* [DATA LISTING]:
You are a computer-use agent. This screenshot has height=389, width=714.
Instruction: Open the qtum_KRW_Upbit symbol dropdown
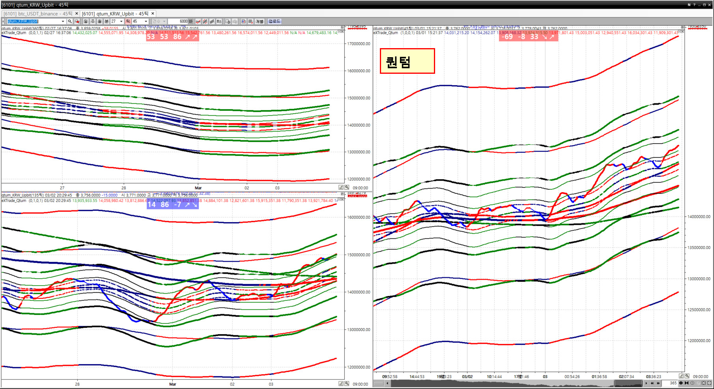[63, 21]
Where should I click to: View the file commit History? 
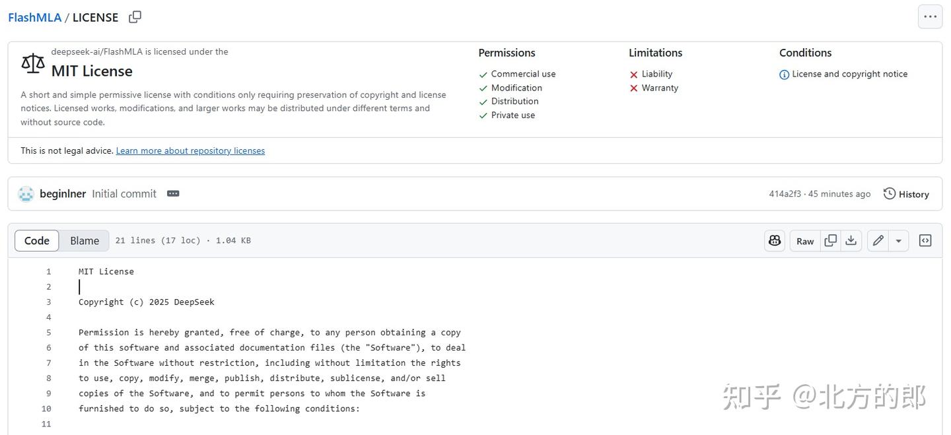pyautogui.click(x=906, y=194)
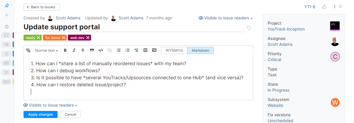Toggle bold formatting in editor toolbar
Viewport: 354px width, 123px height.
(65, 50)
---
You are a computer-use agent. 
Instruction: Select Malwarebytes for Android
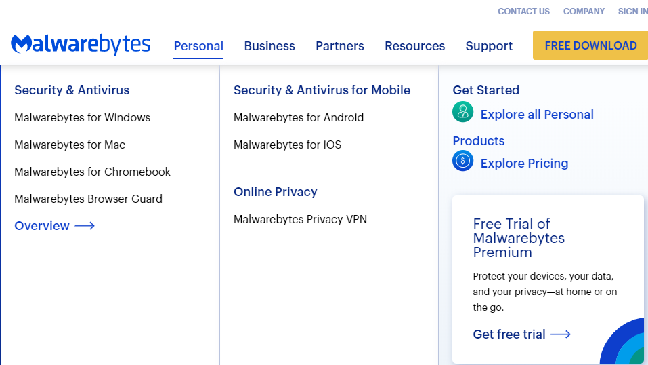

* [TASK REQUIREMENTS]:
Looking at the entries above, copy out every line in which "computer" occurs.

* [WORKED SOLUTION]:
You are a computer-use agent. This screenshot has height=389, width=714.
You are a computer-use agent. 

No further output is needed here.